1 Kings 18:36-39:
At the time of the offering of the evening sacrifice, Elijah the prophet came near and said, “O Lord, the God of Abraham, Isaac and Israel, today let it be known that You are God in Israel and that I am Your servant and I have done all these things at Your word. Answer me, O Lord, answer me, that this people may know that You, O Lord, are God, and that You have turned their heart back again.” Then the fire of the Lord fell and consumed the burnt offering and the wood and the stones and the dust, and licked up the water that was in the trench. When all the people saw it, they fell on their faces; and they said, “The Lord, He is God; the Lord, He is God.”
The story of Elijah on Mt Carmel is well known to most. The story is a favorite of many but for the purposes of this sermon I want to focus on the prayer he prays before the fire falls. It is a very courageous prayer. He is placing himself as well as God on the line and he knows the stakes are high. We also know thanks to James and Elijah’s history that he was simply a man like any other man. I suspect as he is praying it there is a knot in his stomach.
For an act to be courageous I has to involve risk to self and there can be no plan B. Elijah’s prayer reflects that. If he fails, he will be killed. It is an all or nothing prayer. If God does not consume the sacrifice with fire, Elijah is out of luck. He has already made the situation more difficult but soaking the sacrifice with water. Elijah is staking everything on God coming through. This is what I means to pray with courage.

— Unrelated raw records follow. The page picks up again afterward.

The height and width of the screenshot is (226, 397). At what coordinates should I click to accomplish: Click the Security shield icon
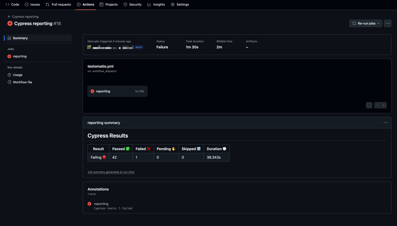coord(125,4)
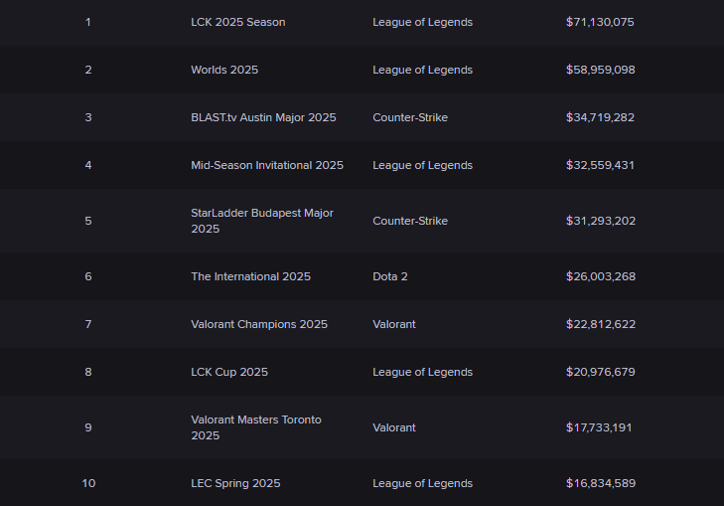This screenshot has width=724, height=506.
Task: Click Valorant label in Valorant Champions row
Action: pos(394,324)
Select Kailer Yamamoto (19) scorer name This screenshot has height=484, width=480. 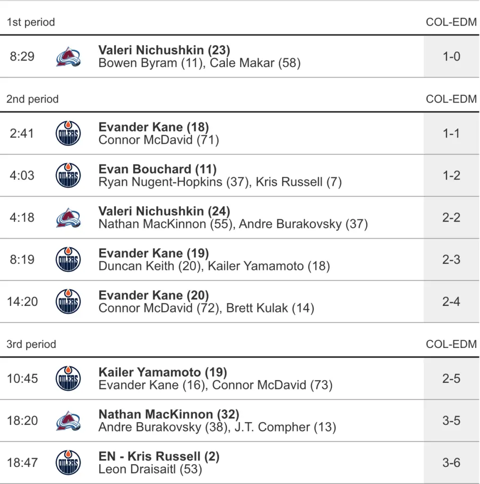click(x=163, y=372)
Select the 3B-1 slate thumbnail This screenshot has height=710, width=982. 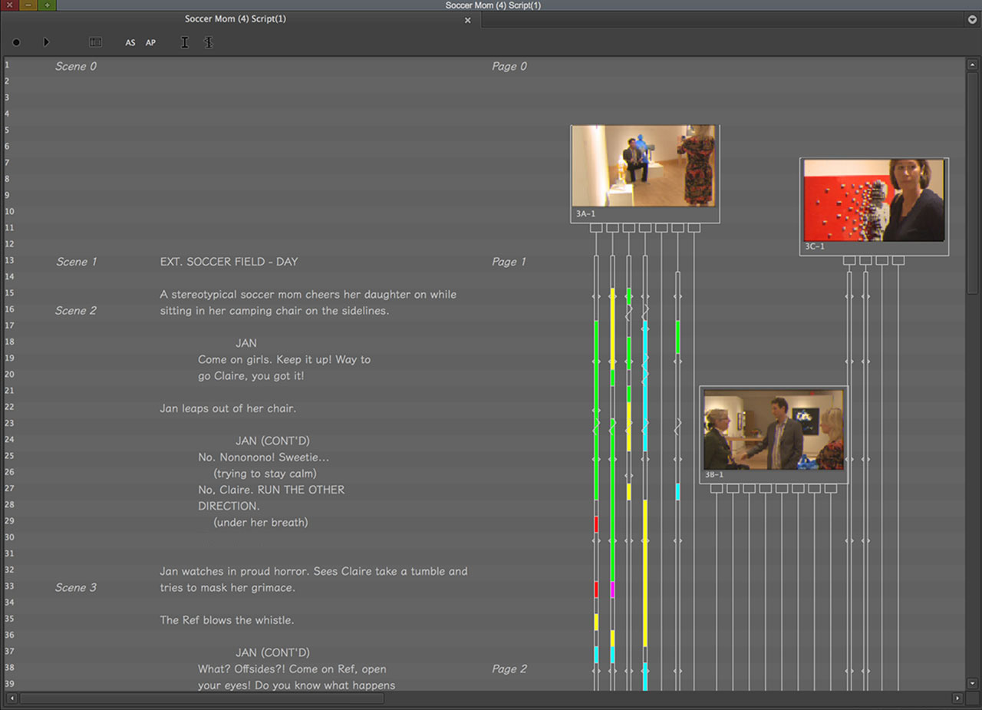[773, 429]
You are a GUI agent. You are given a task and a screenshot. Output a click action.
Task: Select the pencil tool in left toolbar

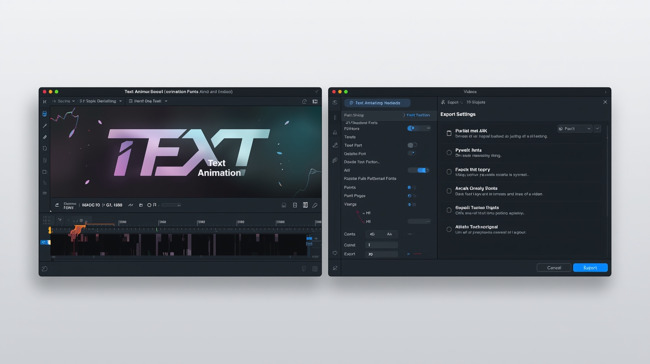click(x=45, y=137)
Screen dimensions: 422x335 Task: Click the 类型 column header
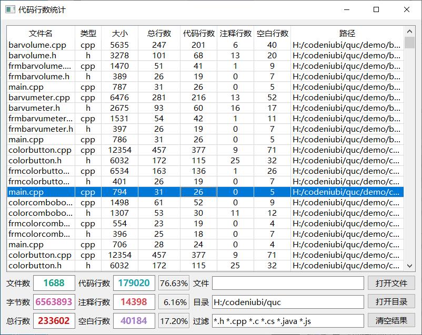tap(88, 33)
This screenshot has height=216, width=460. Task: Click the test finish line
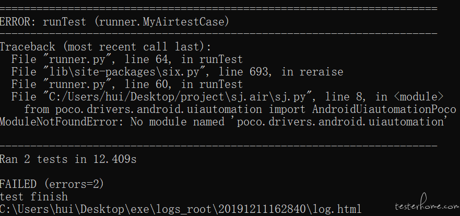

Looking back at your prayer life, how many of your prayers have possessed this kind of courage? I can count mine on one hand but I would also have to note that those were the prayers that got the greatest results. The more our faith is also coupled with courage as we pray, the greater the results. It makes me wonder if this is not the reason that so many prayers are unanswered, not because of a lack of faith, but because of a lack of courage. If you can do what you’re praying about without risk then is it really something that needs prayer or just for you to act.
I think sometimes our prayers are too safe. We prayer for things that are easy or if we simply wait they will change. To pray for something that without God will not happen and involves risk to ourselves is difficult. We like to be safe and not rock the boat. To pray with courage requires us to embrace risk and to stand out. The choice is one of acting despite our fears or to succumb to our fears. The choice is yours.